Nostesia - Is it fatal?
Jamie Vollmer, in his insightful book, "Schools Cannot Do It Alone," coined the tongue-in-cheek, intriguing word "nostesia" as the name of a disease he has observed for several years. Vollmer calls those who suffer from this disease "nostesiacs." He has diagnosed their illness as a combination of two diseases - nostalgia and amnesia. According to Vollmer, "Nostesiacs hold a firm belief that the grand temples of learning that existed in their golden past were far superior to the schools we have today."
As far-fetched as it may sound, Vollmer even created a formula to quantify the severity of this terrible disease: NQ = A x O. NQ is called the nostesia quotient. It is obtained by multiplying a person's age (A) by the number of years that person has been out of school (O). The higher the nostesia quotient, the more severe is the illness. Having diagnosed this disease in countless individuals across our nation, Vollmer believes that a person with an NQ of more than 1,000 will question and distrust any departure from the educational model that existed in the long ago era when he or she went to school. Those with an NQ more than 2000 have even more pronounced symptoms. They have been known to strongly refute and belittle any and all evidence that indicates our schools are actually doing a pretty good job compared to those of yesteryear. At this time, you might want to put the paper down, grab a calculator, and determine your nostesia quotient.
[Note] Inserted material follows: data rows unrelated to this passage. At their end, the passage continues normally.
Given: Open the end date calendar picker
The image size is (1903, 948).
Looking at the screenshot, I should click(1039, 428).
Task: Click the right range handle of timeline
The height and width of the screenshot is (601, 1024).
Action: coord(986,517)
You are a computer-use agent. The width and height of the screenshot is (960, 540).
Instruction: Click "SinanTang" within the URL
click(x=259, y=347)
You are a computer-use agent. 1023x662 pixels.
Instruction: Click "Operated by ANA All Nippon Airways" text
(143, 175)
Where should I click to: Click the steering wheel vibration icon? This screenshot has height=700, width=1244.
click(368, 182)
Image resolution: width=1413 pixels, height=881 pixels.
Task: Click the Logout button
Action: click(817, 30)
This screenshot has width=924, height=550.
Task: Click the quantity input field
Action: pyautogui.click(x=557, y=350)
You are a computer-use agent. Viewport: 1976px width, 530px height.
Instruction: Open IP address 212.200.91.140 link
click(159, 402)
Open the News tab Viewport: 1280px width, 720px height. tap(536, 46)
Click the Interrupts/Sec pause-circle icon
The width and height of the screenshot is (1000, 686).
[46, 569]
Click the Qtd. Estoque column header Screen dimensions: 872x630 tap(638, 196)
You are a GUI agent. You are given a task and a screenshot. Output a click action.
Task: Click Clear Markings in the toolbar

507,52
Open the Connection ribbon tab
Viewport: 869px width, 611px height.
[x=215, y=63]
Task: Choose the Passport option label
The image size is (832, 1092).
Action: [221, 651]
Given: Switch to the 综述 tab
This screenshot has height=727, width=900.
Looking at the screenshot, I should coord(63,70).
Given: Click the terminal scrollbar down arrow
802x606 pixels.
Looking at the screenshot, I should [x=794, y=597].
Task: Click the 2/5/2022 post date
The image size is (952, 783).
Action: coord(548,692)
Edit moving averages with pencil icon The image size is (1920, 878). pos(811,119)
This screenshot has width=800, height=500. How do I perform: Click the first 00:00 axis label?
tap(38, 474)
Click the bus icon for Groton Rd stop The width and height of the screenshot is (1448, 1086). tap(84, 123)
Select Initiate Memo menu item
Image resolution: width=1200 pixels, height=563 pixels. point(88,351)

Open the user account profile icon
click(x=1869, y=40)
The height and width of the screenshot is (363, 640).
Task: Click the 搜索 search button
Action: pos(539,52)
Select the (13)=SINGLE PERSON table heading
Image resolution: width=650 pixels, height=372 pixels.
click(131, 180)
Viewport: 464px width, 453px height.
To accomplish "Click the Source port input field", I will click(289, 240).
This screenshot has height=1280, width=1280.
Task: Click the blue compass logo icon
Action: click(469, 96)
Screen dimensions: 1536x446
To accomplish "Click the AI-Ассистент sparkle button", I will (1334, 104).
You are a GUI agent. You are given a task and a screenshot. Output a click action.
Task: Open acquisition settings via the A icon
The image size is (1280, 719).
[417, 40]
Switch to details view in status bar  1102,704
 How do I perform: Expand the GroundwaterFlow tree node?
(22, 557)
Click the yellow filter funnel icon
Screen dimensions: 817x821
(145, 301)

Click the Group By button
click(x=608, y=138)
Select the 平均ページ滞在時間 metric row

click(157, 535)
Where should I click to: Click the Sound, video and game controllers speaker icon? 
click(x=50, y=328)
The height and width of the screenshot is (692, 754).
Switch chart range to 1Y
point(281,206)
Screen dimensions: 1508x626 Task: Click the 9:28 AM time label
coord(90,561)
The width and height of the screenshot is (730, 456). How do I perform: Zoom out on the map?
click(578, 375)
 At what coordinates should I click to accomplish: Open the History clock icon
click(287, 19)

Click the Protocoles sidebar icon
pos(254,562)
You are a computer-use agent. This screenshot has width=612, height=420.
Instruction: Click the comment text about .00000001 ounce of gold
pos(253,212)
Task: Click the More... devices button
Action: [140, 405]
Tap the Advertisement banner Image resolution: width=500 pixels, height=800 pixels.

OK, now that you know your NQ, the good news is that nostesia is rarely fatal. Untreated, however, its effects can be harmful to both the afflicted person and to the schools about which that person has such unfavorable opinions. By holding outdated mental models, the nostesiac fails to recognize and appreciate the many good things happening in our schools. The schools are harmed when they become the targets of undeserved negative thoughts, attitudes and actions arising from uncertain memories of days gone by.
How can nostesia be treated? One way is for the patient to suspend his or her existing mental models of school. Then, with an open mind, seek new information and entertain new possibilities as to the "who, what, when, why and how" of educating children in today's complex and competitive world. Talk to someone (e.g. teacher, parent) who knows firsthand what is happening in our schools and can be trusted to give balanced, informed input. Give some thought to visiting one or more of our schools. Even consider taking part in one of the many volunteer opportunities offered at the elementary and secondary school levels. Nostesiacs willing to engage with our schools and become learners themselves are almost always pleased and impressed by what they find. And, in the process, they usually discover that their disease has been magically cured.
Ray Fleming represents the North Augusta area on Aiken County Board of Education.